▶ [AUFGABE A] Fasse den Lesetext zur Grundsicherung für Arbeitsuchende in zwei Sätzen zusammen.
▶ [AUFGABE B] Gib den Absatz des Lesetexts zur Grundsicherung für Arbeitsuchende, der mit „Nach § 86b Abs. 2 Satz 1 SGG“ beginnt, als knappe Liste seiner wesentlichen Aussagen wieder.
▶ [AUFGABE C] Führe den Lesetext zur Grundsicherung für Arbeitsuchende dort weiter, wo er aufhört.

▶ [LESETEXT]
Anspruch auf Grundsicherung für Arbeitsuchende, Berücksichtigung ererbten Barvermögens als Einkommen
Gründe:
Die unter Beachtung der Vorschrift des §
173 des Sozialgerichtsgesetzes (
SGG) form- und fristgerecht eingelegte Beschwerde der Antragsgegnerin, der das Sozialgericht Freiburg (SG) nicht abgeholfen hat (§ 174
SGG), ist begründet. Der angefochtene Beschluss ist aufzuheben.
Nach §
86b Abs.
2 Satz 1
SGG kann das Gericht der Hauptsache, soweit nicht ein Fall des Abs. 1 aaO. vorliegt, eine einstweilige Anordnung in Bezug auf
den Streitgegenstand treffen, wenn die Gefahr besteht, dass durch eine Veränderung des bestehenden Zustands die Verwirklichung
eines Rechts des Antragstellers vereitelt oder wesentlich erschwert werden könnte. Einstweilige Anordnungen sind auch zur
Regelung eines vorläufigen Zustands in Bezug auf ein streitiges Rechtsverhältnis zulässig, wenn eine solche Regelung zur Abwendung
wesentlicher Nachteile nötig erscheint (Satz 2 aaO.). Der Antrag nach §
86b Abs.
2 SGG ist auch schon vor Klageerhebung zulässig (Abs. 3 aaO.).
Vorliegend kommt, wie das SG zutreffend erkannt hat, nur eine Regelungsanordnung nach §
86b Abs.

▶ [VORLIEGENDES MATERIAL]
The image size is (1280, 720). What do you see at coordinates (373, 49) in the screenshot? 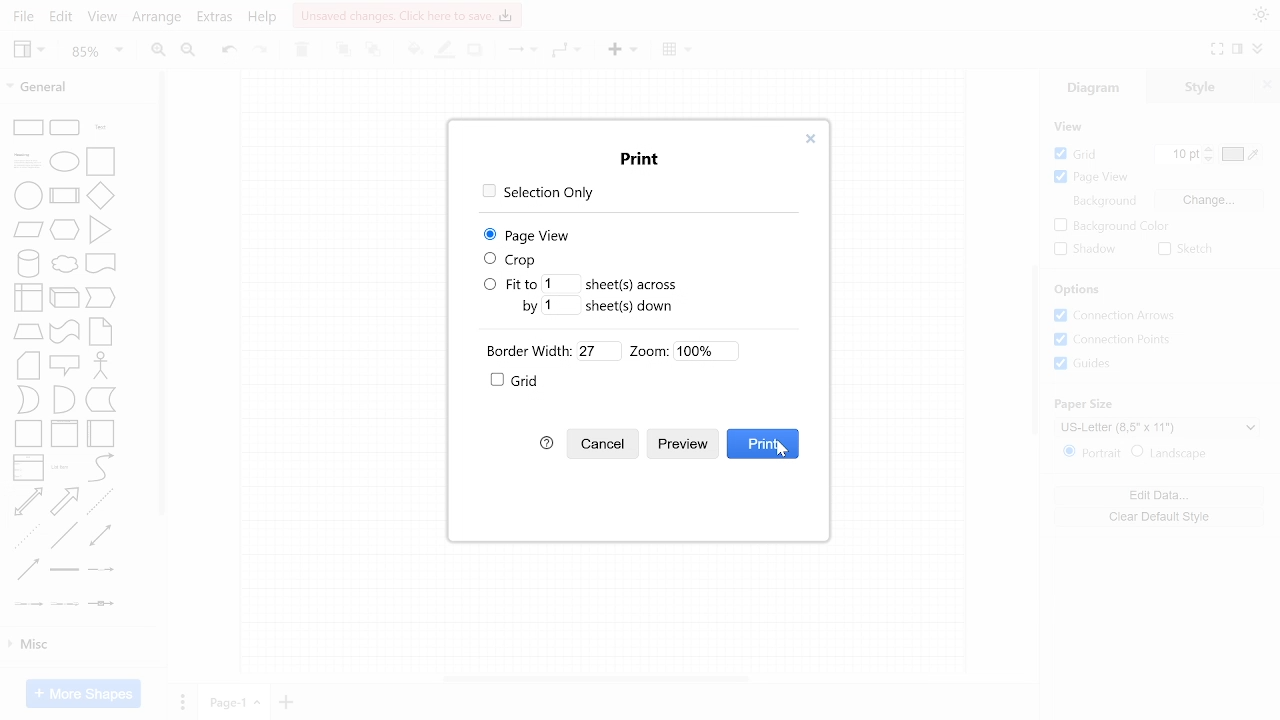
I see `To back` at bounding box center [373, 49].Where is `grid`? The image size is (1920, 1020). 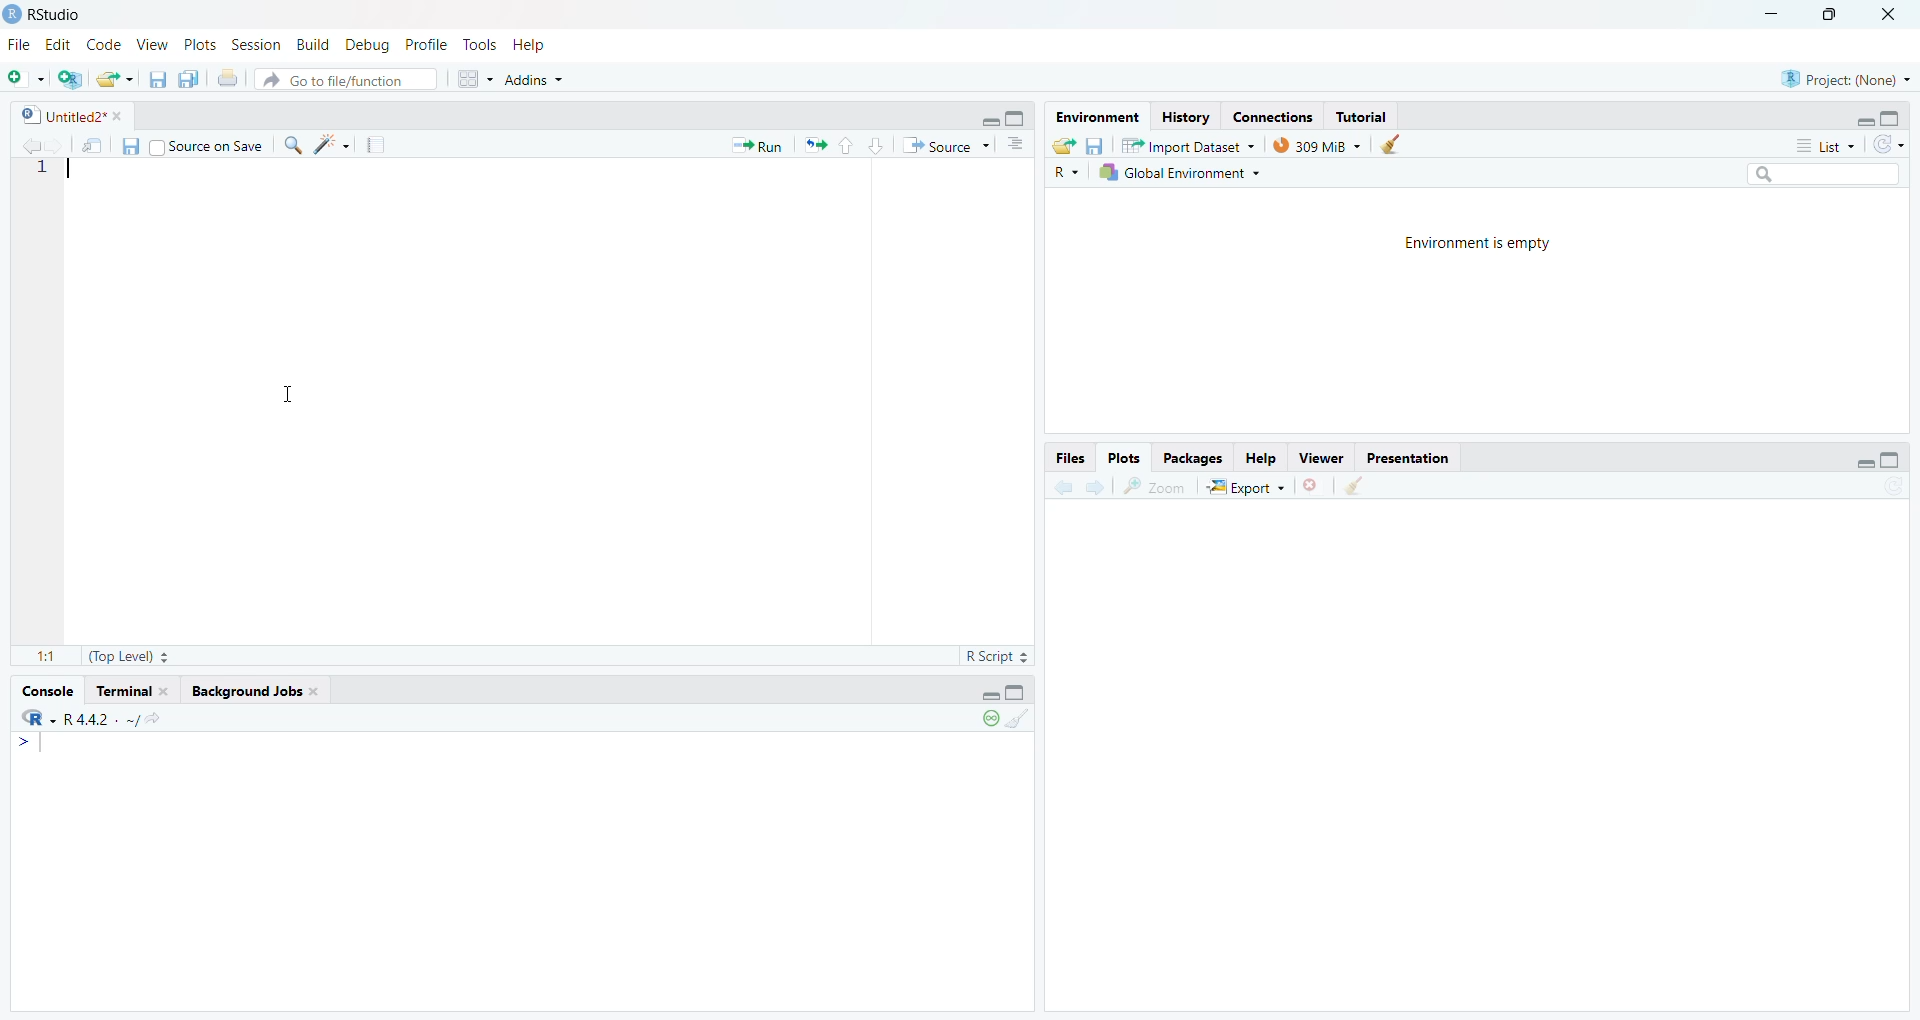 grid is located at coordinates (467, 82).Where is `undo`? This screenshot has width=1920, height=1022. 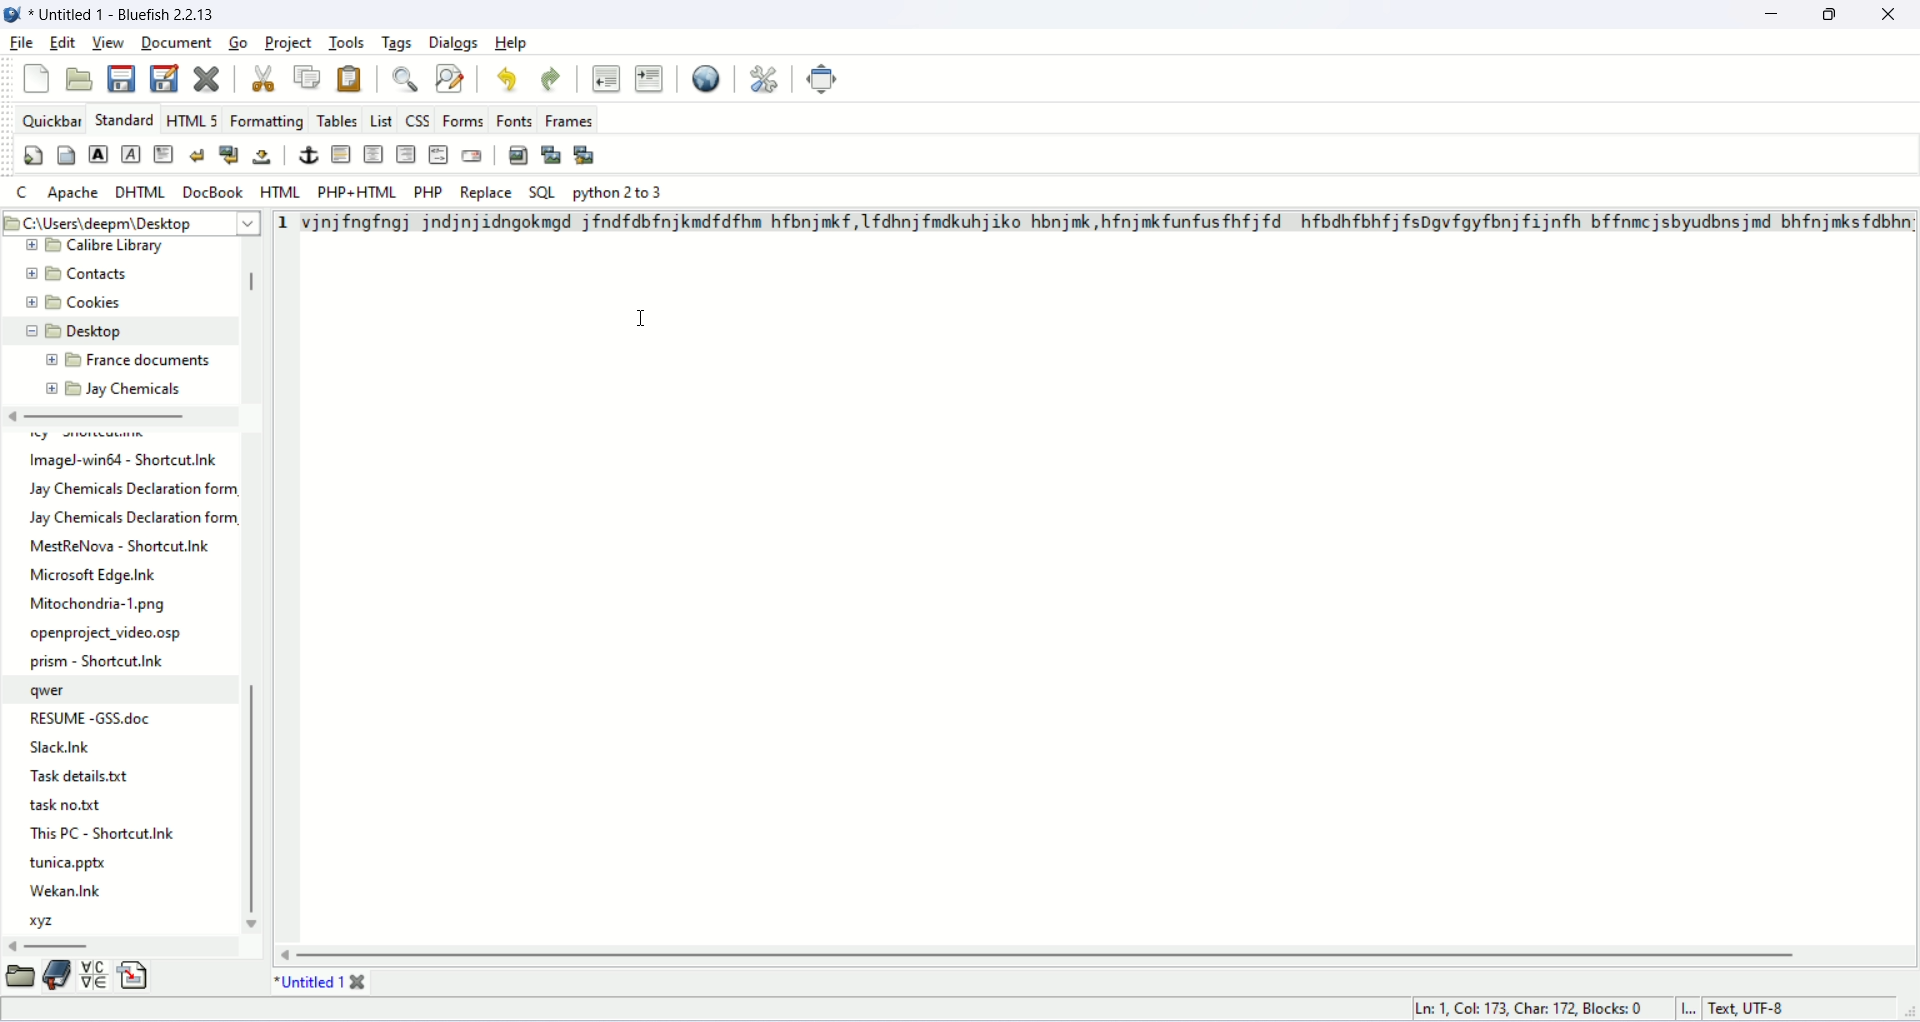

▶ [ERGEBNIS A] Die Beschwerde der Antragsgegnerin gegen den Beschluss des Sozialgerichts Freiburg, der dieses nicht abgeholfen hat, ist form- und fristgerecht eingelegt sowie begründet, sodass der angefochtene Beschluss aufzuheben ist. Nach § 86b Abs. 2 SGG kann das Gericht der Hauptsache schon vor Klageerhebung einstweilige Anordnungen treffen, wobei hier, wie das Sozialgericht zutreffend erkannt hat, nur eine Regelungsanordnung in Betracht kommt.

▶ [ERGEBNIS B]
- Das Gericht der Hauptsache kann eine einstweilige Anordnung zum Streitgegenstand treffen, sofern kein Fall des Abs. 1 vorliegt.
- Voraussetzung ist die Gefahr, dass durch eine Veränderung des bestehenden Zustands die Verwirklichung eines Rechts des Antragstellers vereitelt oder wesentlich erschwert werden könnte.
- Einstweilige Anordnungen sind auch zur Regelung eines vorläufigen Zustands in einem streitigen Rechtsverhältnis zulässig, wenn dies zur Abwendung wesentlicher Nachteile nötig erscheint.
- Der Antrag ist schon vor Klageerhebung zulässig.

▶ [ERGEBNIS C]
2 Satz 2
SGG in Betracht. Der Erlass einer einstweiligen Anordnung verlangt grundsätzlich die - summarische - Prüfung der Erfolgsaussichten
in der Hauptsache sowie die Erforderlichkeit einer vorläufigen gerichtlichen Entscheidung (ständige Rechtsprechung des Senats;
vgl. z.B. Beschlüsse vom 1. August 2005 - L 7 AS 2875/05 ER-B - FEVS 57, 72 und vom 17. August 2005 - L 7 SO 2117/05 ER-B - FEVS 57, 164 (beide auch in juris; jeweils m.w.N.)). Die
Erfolgsaussicht des Hauptsacherechtsbehelfs (Anordnungsanspruch) und die Eilbedürftigkeit der erstrebten einstweiligen Regelung
(Anordnungsgrund) sind glaubhaft zu machen (§
86b Abs.
2 Satz 4
SGG i.V.m. §
920 Abs.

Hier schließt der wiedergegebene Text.